### Your goal
When the line containing "Given: Open the Merged Items tab" appears in the data below, begin copying there and stop only after the line containing "has height=1208, width=2378.".

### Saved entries

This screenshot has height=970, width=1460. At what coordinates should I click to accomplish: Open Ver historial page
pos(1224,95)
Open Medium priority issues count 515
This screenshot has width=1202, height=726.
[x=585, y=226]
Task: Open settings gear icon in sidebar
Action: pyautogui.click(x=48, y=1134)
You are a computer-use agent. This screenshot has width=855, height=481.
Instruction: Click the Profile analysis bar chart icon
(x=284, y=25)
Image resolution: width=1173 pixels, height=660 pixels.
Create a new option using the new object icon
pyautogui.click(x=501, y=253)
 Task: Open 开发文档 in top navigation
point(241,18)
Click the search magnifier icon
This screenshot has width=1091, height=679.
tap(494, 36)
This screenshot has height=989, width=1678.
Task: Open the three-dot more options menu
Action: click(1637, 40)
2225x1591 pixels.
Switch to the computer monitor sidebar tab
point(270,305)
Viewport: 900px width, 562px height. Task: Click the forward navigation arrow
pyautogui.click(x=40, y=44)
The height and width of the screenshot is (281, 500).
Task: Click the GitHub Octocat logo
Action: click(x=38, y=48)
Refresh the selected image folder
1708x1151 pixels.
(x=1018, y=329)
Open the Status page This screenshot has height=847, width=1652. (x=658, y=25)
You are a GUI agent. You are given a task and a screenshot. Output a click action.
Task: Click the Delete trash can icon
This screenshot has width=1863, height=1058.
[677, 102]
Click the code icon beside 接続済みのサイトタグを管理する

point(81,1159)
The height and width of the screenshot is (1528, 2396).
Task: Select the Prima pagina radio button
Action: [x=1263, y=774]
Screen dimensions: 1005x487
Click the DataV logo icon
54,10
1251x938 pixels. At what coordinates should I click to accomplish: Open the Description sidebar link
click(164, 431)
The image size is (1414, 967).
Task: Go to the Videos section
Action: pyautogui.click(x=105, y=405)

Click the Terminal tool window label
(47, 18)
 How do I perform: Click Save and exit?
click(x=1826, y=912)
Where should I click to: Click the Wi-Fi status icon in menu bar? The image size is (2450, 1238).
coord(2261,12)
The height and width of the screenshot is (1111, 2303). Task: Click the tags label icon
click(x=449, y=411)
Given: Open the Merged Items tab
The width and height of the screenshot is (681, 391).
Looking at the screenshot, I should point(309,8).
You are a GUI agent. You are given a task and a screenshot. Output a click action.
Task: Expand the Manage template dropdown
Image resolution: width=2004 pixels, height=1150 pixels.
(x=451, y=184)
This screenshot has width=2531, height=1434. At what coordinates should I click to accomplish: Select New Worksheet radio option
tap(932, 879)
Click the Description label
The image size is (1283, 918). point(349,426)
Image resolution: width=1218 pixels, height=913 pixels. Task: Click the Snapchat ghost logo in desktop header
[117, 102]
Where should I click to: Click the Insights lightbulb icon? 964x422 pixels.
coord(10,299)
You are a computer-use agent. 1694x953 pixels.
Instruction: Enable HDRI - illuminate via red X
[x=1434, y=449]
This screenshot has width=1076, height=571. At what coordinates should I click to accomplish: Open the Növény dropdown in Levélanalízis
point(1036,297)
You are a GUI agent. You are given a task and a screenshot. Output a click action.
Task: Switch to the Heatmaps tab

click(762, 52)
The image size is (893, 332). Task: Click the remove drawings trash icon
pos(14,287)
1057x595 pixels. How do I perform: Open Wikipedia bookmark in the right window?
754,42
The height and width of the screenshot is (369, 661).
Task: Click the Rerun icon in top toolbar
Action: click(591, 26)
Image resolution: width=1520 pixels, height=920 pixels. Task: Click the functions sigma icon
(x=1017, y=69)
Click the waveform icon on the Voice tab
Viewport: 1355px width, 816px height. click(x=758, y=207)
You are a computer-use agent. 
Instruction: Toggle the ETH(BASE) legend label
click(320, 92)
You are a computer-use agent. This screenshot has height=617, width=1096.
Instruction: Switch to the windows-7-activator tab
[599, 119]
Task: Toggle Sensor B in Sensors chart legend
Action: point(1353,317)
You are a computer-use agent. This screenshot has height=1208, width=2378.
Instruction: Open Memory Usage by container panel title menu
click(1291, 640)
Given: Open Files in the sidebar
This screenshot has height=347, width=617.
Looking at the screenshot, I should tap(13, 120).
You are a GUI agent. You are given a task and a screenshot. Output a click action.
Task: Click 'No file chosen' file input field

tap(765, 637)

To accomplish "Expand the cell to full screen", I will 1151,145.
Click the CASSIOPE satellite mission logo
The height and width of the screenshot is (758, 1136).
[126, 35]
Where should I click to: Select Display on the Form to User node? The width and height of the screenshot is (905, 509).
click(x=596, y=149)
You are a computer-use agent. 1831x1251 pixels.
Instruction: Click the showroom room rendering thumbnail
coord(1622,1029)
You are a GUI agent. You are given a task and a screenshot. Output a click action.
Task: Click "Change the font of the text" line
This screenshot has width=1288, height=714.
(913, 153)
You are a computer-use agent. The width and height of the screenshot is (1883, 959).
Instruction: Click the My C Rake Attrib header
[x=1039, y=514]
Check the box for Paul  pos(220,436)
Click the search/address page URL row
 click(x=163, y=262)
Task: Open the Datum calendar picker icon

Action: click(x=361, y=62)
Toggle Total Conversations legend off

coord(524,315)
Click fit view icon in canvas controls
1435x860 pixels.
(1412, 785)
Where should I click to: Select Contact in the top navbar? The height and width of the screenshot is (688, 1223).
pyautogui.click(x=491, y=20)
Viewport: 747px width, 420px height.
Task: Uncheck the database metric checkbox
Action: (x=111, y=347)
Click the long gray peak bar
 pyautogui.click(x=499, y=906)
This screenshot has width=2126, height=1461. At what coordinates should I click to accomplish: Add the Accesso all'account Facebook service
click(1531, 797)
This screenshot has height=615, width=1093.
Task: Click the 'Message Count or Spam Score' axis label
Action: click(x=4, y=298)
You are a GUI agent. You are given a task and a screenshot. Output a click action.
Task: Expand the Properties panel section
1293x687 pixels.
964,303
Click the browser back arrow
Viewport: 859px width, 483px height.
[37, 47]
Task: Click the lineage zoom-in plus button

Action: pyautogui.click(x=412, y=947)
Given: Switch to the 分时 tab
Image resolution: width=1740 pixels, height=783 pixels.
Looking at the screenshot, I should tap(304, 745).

### Answer below
Given: Open the Merged Items tab
The width and height of the screenshot is (681, 391).
Looking at the screenshot, I should point(309,8).
You are a GUI agent. You are given a task and a screenshot. Output a click action.
Task: Expand the Manage template dropdown
Image resolution: width=2004 pixels, height=1150 pixels.
(x=451, y=184)
This screenshot has width=2531, height=1434. At what coordinates should I click to accomplish: Select New Worksheet radio option
tap(932, 879)
Click the Description label
The image size is (1283, 918). point(349,426)
Image resolution: width=1218 pixels, height=913 pixels. Task: Click the Snapchat ghost logo in desktop header
[117, 102]
Where should I click to: Click the Insights lightbulb icon? 964x422 pixels.
coord(10,299)
You are a computer-use agent. 1694x953 pixels.
Instruction: Enable HDRI - illuminate via red X
[x=1434, y=449]
This screenshot has width=1076, height=571. At what coordinates should I click to accomplish: Open the Növény dropdown in Levélanalízis
point(1036,297)
You are a GUI agent. You are given a task and a screenshot. Output a click action.
Task: Switch to the Heatmaps tab

click(762, 52)
The image size is (893, 332). Task: Click the remove drawings trash icon
pos(14,287)
1057x595 pixels. How do I perform: Open Wikipedia bookmark in the right window?
754,42
The height and width of the screenshot is (369, 661).
Task: Click the Rerun icon in top toolbar
Action: click(591, 26)
Image resolution: width=1520 pixels, height=920 pixels. Task: Click the functions sigma icon
(x=1017, y=69)
Click the waveform icon on the Voice tab
Viewport: 1355px width, 816px height. click(x=758, y=207)
You are a computer-use agent. 
Instruction: Toggle the ETH(BASE) legend label
click(320, 92)
You are a computer-use agent. This screenshot has height=617, width=1096.
Instruction: Switch to the windows-7-activator tab
[599, 119]
Task: Toggle Sensor B in Sensors chart legend
Action: point(1353,317)
You are a computer-use agent. This screenshot has height=1208, width=2378.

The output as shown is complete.